═════ LISTING ═════

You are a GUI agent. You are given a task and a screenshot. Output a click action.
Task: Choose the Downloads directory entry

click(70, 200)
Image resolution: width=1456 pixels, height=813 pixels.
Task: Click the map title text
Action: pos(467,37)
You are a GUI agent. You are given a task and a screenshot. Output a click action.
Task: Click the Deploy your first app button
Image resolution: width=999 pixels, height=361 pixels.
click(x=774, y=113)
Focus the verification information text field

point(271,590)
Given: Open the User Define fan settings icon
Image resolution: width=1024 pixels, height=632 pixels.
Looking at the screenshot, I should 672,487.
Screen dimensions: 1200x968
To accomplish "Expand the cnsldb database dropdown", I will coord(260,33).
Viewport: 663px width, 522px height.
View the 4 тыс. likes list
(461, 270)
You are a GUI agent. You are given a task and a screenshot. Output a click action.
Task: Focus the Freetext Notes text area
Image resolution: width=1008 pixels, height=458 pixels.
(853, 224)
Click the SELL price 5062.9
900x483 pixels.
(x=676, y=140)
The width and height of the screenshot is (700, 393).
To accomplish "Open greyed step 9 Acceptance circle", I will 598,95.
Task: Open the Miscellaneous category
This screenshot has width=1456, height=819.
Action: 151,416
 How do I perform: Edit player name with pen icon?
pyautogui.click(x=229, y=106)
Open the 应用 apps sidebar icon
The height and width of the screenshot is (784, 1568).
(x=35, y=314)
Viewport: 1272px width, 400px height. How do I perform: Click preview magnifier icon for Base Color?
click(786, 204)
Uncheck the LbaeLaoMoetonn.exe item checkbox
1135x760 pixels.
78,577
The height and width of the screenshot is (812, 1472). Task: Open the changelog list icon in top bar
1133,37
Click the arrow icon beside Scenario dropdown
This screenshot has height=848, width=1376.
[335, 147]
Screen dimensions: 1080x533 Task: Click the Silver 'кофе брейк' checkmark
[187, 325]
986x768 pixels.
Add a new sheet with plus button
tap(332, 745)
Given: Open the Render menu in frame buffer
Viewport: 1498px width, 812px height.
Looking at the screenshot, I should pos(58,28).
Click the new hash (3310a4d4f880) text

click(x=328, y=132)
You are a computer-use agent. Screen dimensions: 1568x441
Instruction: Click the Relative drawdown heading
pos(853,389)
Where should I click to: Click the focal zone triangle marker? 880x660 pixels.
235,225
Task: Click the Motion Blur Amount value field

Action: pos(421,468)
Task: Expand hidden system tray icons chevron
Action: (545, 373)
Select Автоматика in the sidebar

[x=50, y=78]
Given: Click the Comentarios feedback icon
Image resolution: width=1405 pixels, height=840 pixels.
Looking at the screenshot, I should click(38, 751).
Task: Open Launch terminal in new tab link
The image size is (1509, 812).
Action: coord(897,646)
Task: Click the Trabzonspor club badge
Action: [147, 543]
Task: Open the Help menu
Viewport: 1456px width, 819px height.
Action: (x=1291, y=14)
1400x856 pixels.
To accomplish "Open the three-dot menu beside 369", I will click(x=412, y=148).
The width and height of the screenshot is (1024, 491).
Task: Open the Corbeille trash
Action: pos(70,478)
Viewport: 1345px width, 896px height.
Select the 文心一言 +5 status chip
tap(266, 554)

═════

* [DIRECTION]: Arrange the records, from the line containing "Viewport: 1345px width, 896px height." through the end of the records, as a two-column CSV with the columns instruction and action. Give one row per instruction, paired with its answer, and put each value in a quoted field with any line breaks turned into spaces.

* [ANSWER BELOW]:
instruction,action
"Viewport: 1345px width, 896px height. Select the 文心一言 +5 status chip","tap(266, 554)"